At a new job I’ve been tasked with moving to Windows as my main production environment. At first approaching this idea with some trepidation, I have since discovered and been able to install the new Windows Subsystem for Linux on my PC, and it’s proven to be a really useful tool.
“Bash on Windows” isn’t really what it says it is. It’s not simply the terminal, but linux commands for the whole of the windows subsystem. There’s a video here”) that demonstrates what’s possible, but as a “normal-ish” developer with the sole aim of developing websites, and no special knowledge of Linux or Windows, I thought it would be interesting to share what I found to be most helpful, and most challenging, about using it.
I was pleased that I was able to install WSL without a hitch using this guide on how-to geek, but that’s where it stopped being easy for me.
Problems arose because the build process my new employer had established required using a command-line php script which was a wrapper for WP-CLI, the command-line interface for Wordpress. This script ran through a few steps that would be essential to me getting up and running and developing new sites:
1) Download Wordpress Core
2) Add build plugins and remove existing dummy content
3) Create a
4) Connect to MySQL, add and configure a database
5) Download plugins and themes from a private Git repository
As you can see, this required a number of connecting services, which were not already installed on either Windows, or WSL. I made the decision that I would install these first inside WSL, and see if that would be more useable. I figured that it would be more difficult to configure everything I needed using the more unfamiliar Windows Command line.
Command-line PHP and WP-CLI
I found installing these two tools was fairly easy using wget, and adding to my BASH profile. The only hitch (that I discovered later) was that the php user didn’t have the necessary permissions to create the
wp-config.php file. I discovered that by changing ownership of the folder I was using for my web projects to
www-data was the key.
$ chown -R www-data /var/www/html/
AMP (Apache, MySQL and PHP)
This was the most difficult step out of all of them. I discovered quickly that my regular tools of choice (MAMP or WAMP) meant that MYSQL was a Windows executable, and so not useable in bash. My heart sorta sank at this point. However, configuring my own AMP stack is something that I had wanted to do so …
I quickly found this excellent tutorial on Linux Mint community forum which takes you step-by-step through nearly everything I needed to download and install the AMP stack.

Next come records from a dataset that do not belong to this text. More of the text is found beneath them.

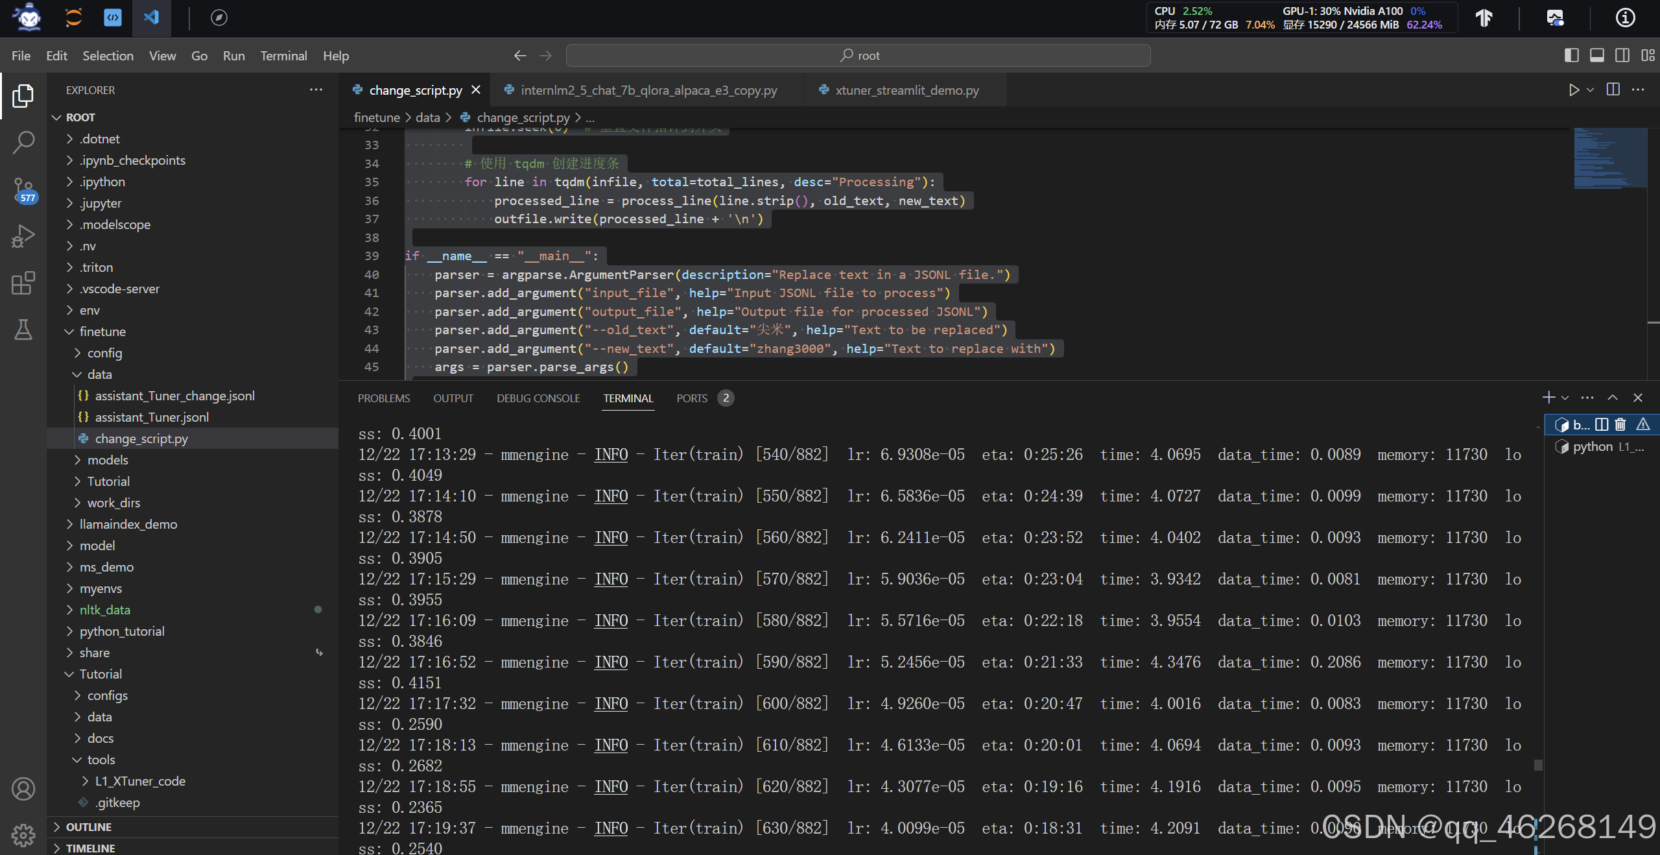Open Run and Debug view
Screen dimensions: 1660x855
pyautogui.click(x=23, y=236)
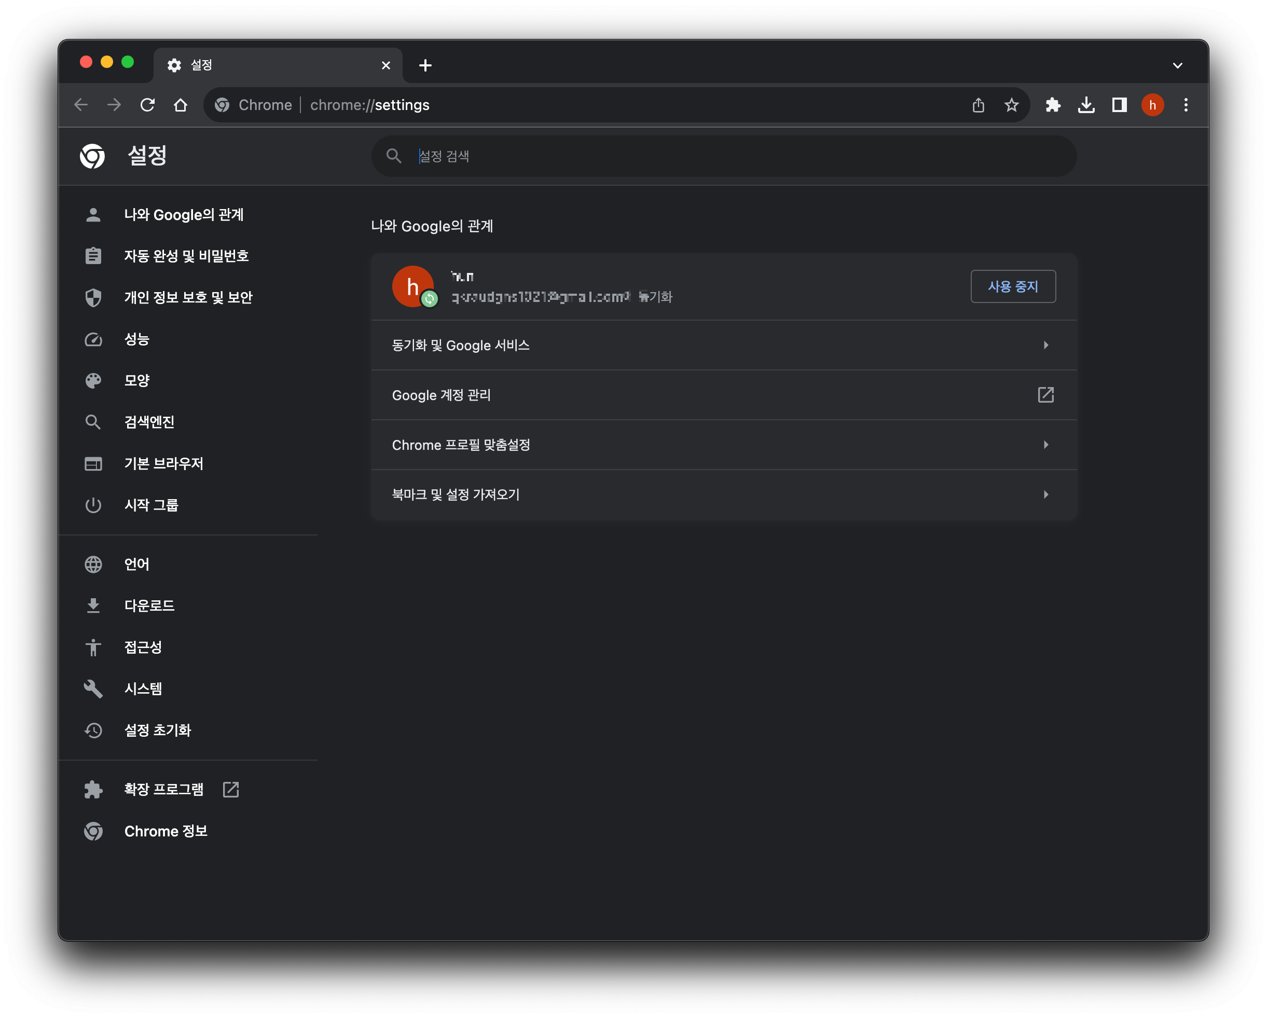Select 모양 in the sidebar

[x=137, y=380]
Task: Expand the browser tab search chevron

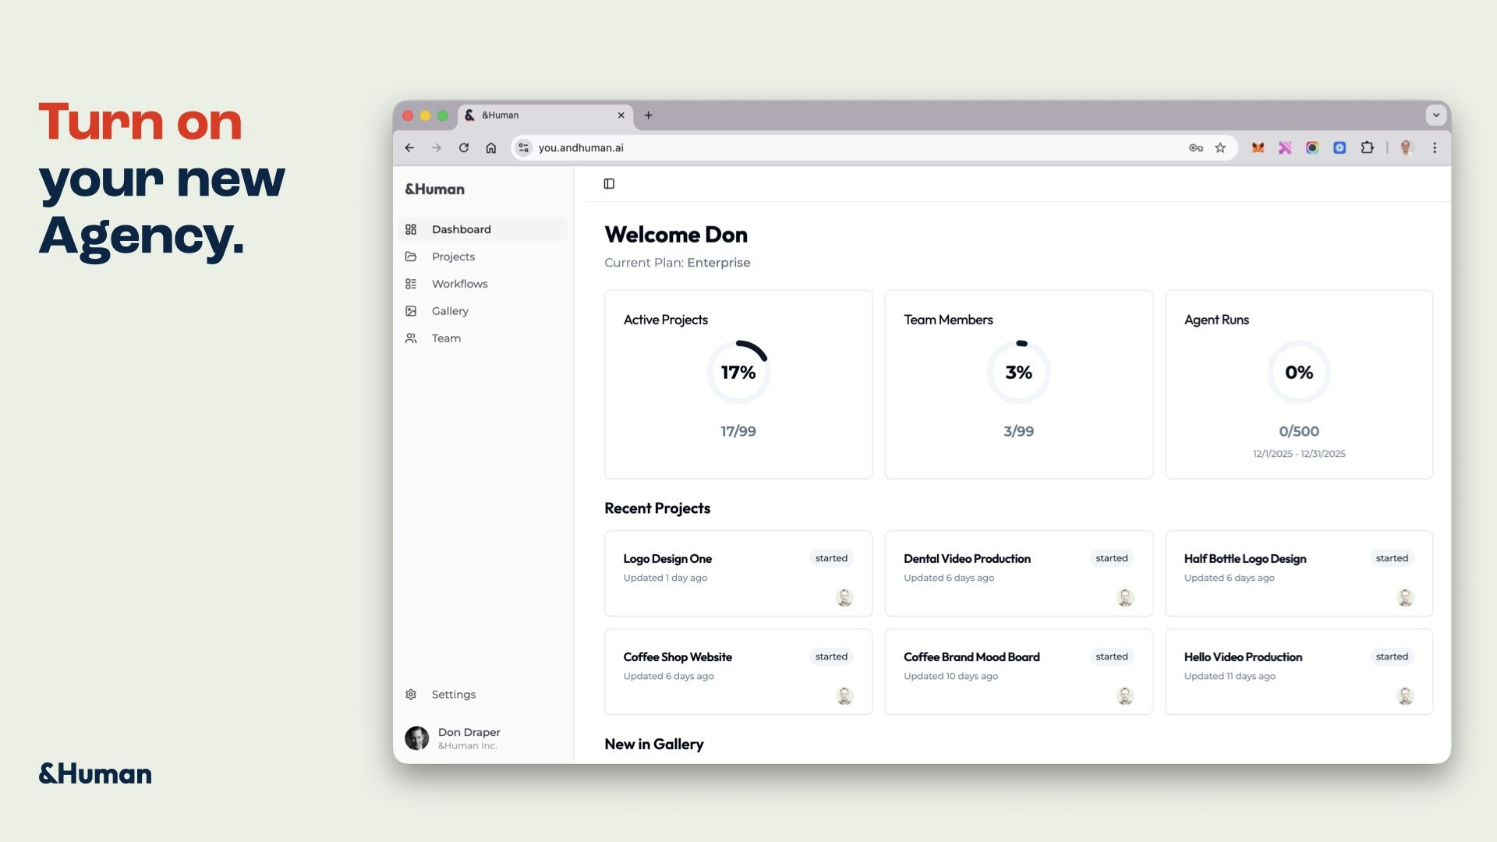Action: pyautogui.click(x=1437, y=115)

One major hitch that occurred was when I did get my website up and running, but all links on the site were 404ing. Turns out that I needed to configure
MOD_REWRITE on Apache. This tutorial on Digital Ocean and this question on Stack Overflow helped immensely.
Once I had gone through all this and changed a few things, I found that links still weren’t working. Then, I noticed that Wordpress was telling me that it couldn’t write to
.htaccess, and gave me a snippet to paste there. Voilá, working websites.
The final piece in this particular puzzle was GIT. I needed to set up global credentials and store them in the system memory so that the build script could use them when it required. I eventually discovered that you can use a credential helper to store your user and pass in memory:
$ git config --global credential.helper cache
Once these were configured, I was able to run my company’s build script, and all was well with the world.
Why I’m Not Using It Now
So, after going through all this pain, I eventually did manage to get over my particular hurdle and configure my Windows environment to use our in-house script and WP-CLI, although it was a challenge.
The principle reason was that there is a barrier between WSL and the Windows environment. It’s not always perceptible, but it’s there.
The main thing is that the file system is still in flux. I found that the Linux filesystem aforementioned tutorial on How-To Geek has moved location in latest builds of WSL, and I couldn’t locate it. This means that opening files in my text editor (Sublime Text or Atom) was an impossibility.
Even if I had pursued it, I found out that there are incompatibilities in the filesystem which could mean that files might not be compatible after opening. Some have reported that files become invisible in WSL after being opened using a Windows application.
I did start using the venerable Vim to edit my files, and actually, it’s something I want to go back to one day. But I’m pretty sure in the short term at least, with looming project deadlines, it would frustrate me very much.
There are also currently some issues with MySQL which the WSL team are looking into, and I did find it to be buggy. Hey, this is an early release, there’s bound to be glitches that need ironing out.
What I Learned
I still use WSL every day to navigate around my file system and to run build scripts, and that isn’t going to change. For me, it’s far more intuitive and I’m comfortable with it.
Although it’s really nice to have it, but actually I don’t think it’s an essential. Being able to use BASH to open folders, or open folders in .exe apps, now that would be incredible.
Windows Subsystem for Linux is a bold move by Microsoft, and its something I’m going to follow closely regardless of how I use it in the future. In the current climate I’m less inclined to be loyal to Apple, and Microsoft is slowly turning into a viable alternative. That’s if I don’t ditch both of them and go to Linux.